Emily Green, a publications editor in the Savannah College of Art and Design college printing department, recently spent 10 days on the other side of the world, working with children in a foster community.

Green was part of a 14-member team from Savannah Christian Church that visited China July 7-17.

“The trip formed after conversations between one of our group leaders, Dr. Jean Wright, her niece Beth (missions ministry assistant at SCC) and the missions pastor, Dave Stewart,” Green said. “Jean’s done medical missions since the 1980s.”

Wright also has a personal interest in China; in 2004 she adopted her daughter, Bethany, from New Day Foster Home, where team members worked and stayed. The home, which opened in 2000, provides medical and other care for Chinese children who come from government-operated Children’s Welfare Institutes.

According to the New Day Web site, www.newdaycreations.com/foster/, “Most of the children who come to our foster home have minor disabilities that are correctible. We choose needy children so that we can give them a better chance at a healthy life and adoption.”

In the foster home, nannies care for three children each and work every other day, so the children have a chance to bond with their caregivers.

“The nannies there are in love with those kids,” Green said.

Local families also serve as foster parents for some of the children.

“All of the New Day kids are matched or will be matched with adoptive families,” Green explained. “Some of them were already receiving things from their new families.”

She and other team members devoted a lot of time to the children.

“I spent a few days in the foster home, playing with the kids and just being an extra pair of hands for the nannies,” she said. “A couple days were spent visiting foster parents in the village nearby and other foster homes that are affiliated with New Day. We brought supplies and toys with us when we were out in the community.”

In addition, some team members traveled to other areas in China.

“Two groups were sent from our main group, one to Tai Yuan and one to Luoyang,” she said. “One was mainly made up of medical team members and they did some training with staff in some of the state orphanages. The other was nicknamed the ‘parenting’ group; they were going to do some parenting skills training.”

Although Green didn’t visit the state-operated orphanages herself, she was still affected by the experiences her colleagues shared.

“The pictures that came back with them from the state-run orphanages were eye-opening and saddening,” she said. “One of the orphanages they visited had never opened its doors to foreigners before, but after the visit they said the team was welcome to come again. That’s huge because usually they try to keep a tight rein on who sees the conditions of the orphanages. They still didn’t see the kids in the worst conditions. I can’t imagine that being possible after some of the pictures I saw.”

In addition to learning about Chinese culture and working with children, Green said the team members also encountered a different approach to religion than they are used to.

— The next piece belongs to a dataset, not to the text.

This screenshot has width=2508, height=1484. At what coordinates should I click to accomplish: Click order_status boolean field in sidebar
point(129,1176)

“The people who run New Day are Christians, which, as you can imagine, is a challenge in some ways in China,” she said. “They are legally allowed to be Christians and run the business (the foster home and English school are considered ‘good works’ by the Chinese government), but it can’t be an official Christian organization due to the attention it brings.”

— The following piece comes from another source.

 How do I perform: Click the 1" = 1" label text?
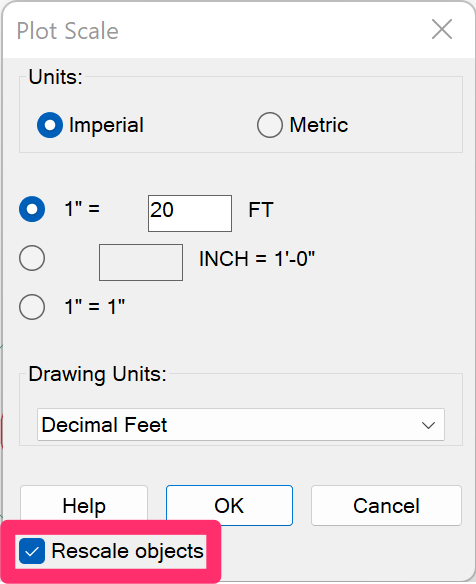coord(95,307)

Green said members of her team also had to exercise caution.

“The first night we were there, our Internet connection was lost after some team members wrote home using our normal ‘freedom of speech’ rights to tell about things God is doing there,” she said. “A lot of us also experienced the presence of a third party on the phone line sometimes when we called home.”

She said, “I didn’t realize how incredibly open America is until I got to China.”

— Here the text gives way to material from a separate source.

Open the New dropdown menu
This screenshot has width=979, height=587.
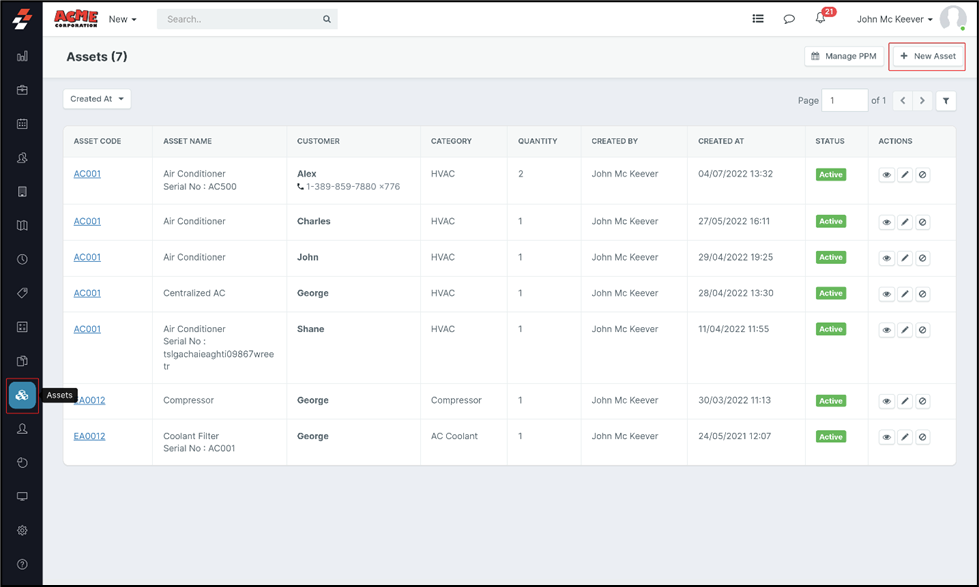tap(122, 19)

The team members’ involvement with Chinese children didn’t end when they returned to the United States. On July 29, Wright and several family members, including Bethany, are heading to the city of Fuzhou, where they will meet Emily Grace, Wright’s new daughter.

Another team member and her husband are in the process of being approved as adoptive parents, and they are hoping to make Sarah, one of the New Day children, part of their family.